[comp.unix.questions] sorting

luke@mtung.ATT.COM (S. Luke Jones) (08/03/90)

Here's a brain teaser for you UNIX tool-and-shell gurus out there.

My news-reader presents articles in the order they appear in
my .newsrc file.  How can I sort it by subject?  (I don't want to do
it by hand because it seems like there's two or three new newsgroups a
day.) 
If I just sort (no options) my .newsrc I get something like
	comp.lang.c++:
	comp.zillions.of.other.things:
	comp.std.c++:
	sci.random.stuff:
	rec.c++:
	talk.bizarre:
	talk.politics.oop.c++:
and so forth.  The articles on (C++) are not clumped together the way
I want them.  But because the c++ appears at a different depth in the
name of each newsgroup,
	sort -t. +5 -6 +4 -5 +3 -4 +2 -3 +1 -2 .newsrc > puke
won't work either.  What am I missing?  Surely there's got to be an
easy way to do this.  Suggestions?
-- 
Luke Jones,   luke@mtung.att.com,  ...!att!mtung!luke,   phone 201/957-2733
Notworked Software Laboratory, Computer Systems Division, Bell Laboratories
Disclaimer: the opinions are mine but I had to sign away my rights to them.
Quote:  "System Test? That's for *idiots*!" (paraphrasing Insp. H. Calahan)

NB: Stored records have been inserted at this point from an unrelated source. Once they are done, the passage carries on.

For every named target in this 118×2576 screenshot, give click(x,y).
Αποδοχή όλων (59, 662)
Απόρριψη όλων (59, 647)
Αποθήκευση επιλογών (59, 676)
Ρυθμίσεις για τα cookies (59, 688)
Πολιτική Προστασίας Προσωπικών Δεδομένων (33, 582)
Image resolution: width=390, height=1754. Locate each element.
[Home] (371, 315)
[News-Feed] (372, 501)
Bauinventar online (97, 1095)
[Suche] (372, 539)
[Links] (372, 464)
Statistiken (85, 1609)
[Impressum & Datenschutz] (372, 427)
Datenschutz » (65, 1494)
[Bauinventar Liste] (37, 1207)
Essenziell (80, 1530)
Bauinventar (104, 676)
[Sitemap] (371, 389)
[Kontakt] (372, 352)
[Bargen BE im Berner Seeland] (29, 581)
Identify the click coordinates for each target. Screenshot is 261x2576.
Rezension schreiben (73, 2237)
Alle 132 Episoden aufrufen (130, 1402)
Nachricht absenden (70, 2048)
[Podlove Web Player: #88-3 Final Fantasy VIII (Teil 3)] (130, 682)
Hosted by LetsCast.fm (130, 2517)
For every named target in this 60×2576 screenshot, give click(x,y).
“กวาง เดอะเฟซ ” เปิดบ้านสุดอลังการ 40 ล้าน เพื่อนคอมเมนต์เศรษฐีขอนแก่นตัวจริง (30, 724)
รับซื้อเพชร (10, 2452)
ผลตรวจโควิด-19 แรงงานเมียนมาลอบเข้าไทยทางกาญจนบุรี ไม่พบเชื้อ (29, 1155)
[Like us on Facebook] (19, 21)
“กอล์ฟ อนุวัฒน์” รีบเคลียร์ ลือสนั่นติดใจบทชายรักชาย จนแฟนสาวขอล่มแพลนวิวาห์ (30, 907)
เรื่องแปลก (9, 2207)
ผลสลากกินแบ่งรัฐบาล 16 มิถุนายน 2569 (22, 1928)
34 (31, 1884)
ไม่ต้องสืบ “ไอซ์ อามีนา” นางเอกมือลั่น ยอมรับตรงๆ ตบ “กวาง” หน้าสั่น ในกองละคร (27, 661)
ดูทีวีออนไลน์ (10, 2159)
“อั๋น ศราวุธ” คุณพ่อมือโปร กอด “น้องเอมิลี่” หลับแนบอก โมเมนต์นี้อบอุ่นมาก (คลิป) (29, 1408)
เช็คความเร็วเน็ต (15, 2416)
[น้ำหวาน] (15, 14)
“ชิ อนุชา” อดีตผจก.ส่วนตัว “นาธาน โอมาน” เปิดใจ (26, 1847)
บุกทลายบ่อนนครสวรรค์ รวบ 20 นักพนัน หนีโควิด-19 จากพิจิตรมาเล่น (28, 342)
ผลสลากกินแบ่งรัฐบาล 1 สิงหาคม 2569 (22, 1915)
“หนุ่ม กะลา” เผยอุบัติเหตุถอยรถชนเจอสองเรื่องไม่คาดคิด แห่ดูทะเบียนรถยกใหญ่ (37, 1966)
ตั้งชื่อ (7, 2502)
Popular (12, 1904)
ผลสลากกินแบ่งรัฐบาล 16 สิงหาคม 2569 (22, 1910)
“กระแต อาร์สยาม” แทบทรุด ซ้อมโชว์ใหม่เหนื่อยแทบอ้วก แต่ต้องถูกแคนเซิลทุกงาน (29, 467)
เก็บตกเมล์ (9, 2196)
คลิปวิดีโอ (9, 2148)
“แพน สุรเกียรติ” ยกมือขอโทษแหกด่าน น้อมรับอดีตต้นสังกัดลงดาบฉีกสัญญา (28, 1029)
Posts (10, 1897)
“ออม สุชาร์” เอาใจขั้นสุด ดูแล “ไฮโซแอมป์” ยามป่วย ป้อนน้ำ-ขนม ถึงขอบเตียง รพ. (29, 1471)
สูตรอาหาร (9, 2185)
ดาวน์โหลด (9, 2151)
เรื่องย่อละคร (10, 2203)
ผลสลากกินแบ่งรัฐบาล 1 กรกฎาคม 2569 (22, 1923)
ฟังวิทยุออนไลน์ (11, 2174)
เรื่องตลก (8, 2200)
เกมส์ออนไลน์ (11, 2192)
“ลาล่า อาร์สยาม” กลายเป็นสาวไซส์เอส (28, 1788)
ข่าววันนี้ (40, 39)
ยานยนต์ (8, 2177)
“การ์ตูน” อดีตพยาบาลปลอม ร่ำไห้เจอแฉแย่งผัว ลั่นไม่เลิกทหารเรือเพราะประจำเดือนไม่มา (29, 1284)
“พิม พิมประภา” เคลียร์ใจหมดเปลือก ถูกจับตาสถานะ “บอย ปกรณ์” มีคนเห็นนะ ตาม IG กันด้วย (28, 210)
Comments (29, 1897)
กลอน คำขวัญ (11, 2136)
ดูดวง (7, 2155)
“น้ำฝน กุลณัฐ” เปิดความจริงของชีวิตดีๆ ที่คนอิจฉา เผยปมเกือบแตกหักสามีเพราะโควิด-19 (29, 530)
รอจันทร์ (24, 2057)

gwyn@smoke.BRL.MIL (Doug Gwyn) (08/05/90)

In article <2943@mtung.ATT.COM> luke@mtung.ATT.COM (S. Luke Jones) writes:
>Surely there's got to be an easy way to do this.

Surely you jest.  You're asking for an artificial intelligence program here.

montnaro@spyder.crd.ge.com (Skip Montanaro) (08/05/90)

In article <13485@smoke.BRL.MIL> gwyn@smoke.BRL.MIL (Doug Gwyn) writes:

   In article <2943@mtung.ATT.COM> luke@mtung.ATT.COM (S. Luke Jones) writes:
   >Surely there's got to be an easy way to do this.

   Surely you jest.  You're asking for an artificial intelligence program here.

I don't know. The following short shell script seems to do what Luke wanted
(cluster all the C++ groups together, regardless of their spot in the Usenet
tree).

Skip (montanaro@crdgw1.ge.com)

#!/bin/sh

newsrc=$1

options="`egrep '^options' $1`"

echo $options

egrep -v "^options" $1 | \
sed -e 's/\./	/g' -e 's/! /!/' -e 's/: /:/' | \
awk '{for (i=NF; i>0; i--) printf("%s\t", $i); printf("\n"); }' | \
sort | \
awk '{for (i=NF; i>0; i--) printf("%s\t", $i); printf("\n"); }' | \
sed -e 's/	/./g' -e 's/!/! /' -e 's/:/: /' | \
sed -e 's/\.$//'

--
Skip (montanaro@crdgw1.ge.com)

gwyn@smoke.BRL.MIL (Doug Gwyn) (08/06/90)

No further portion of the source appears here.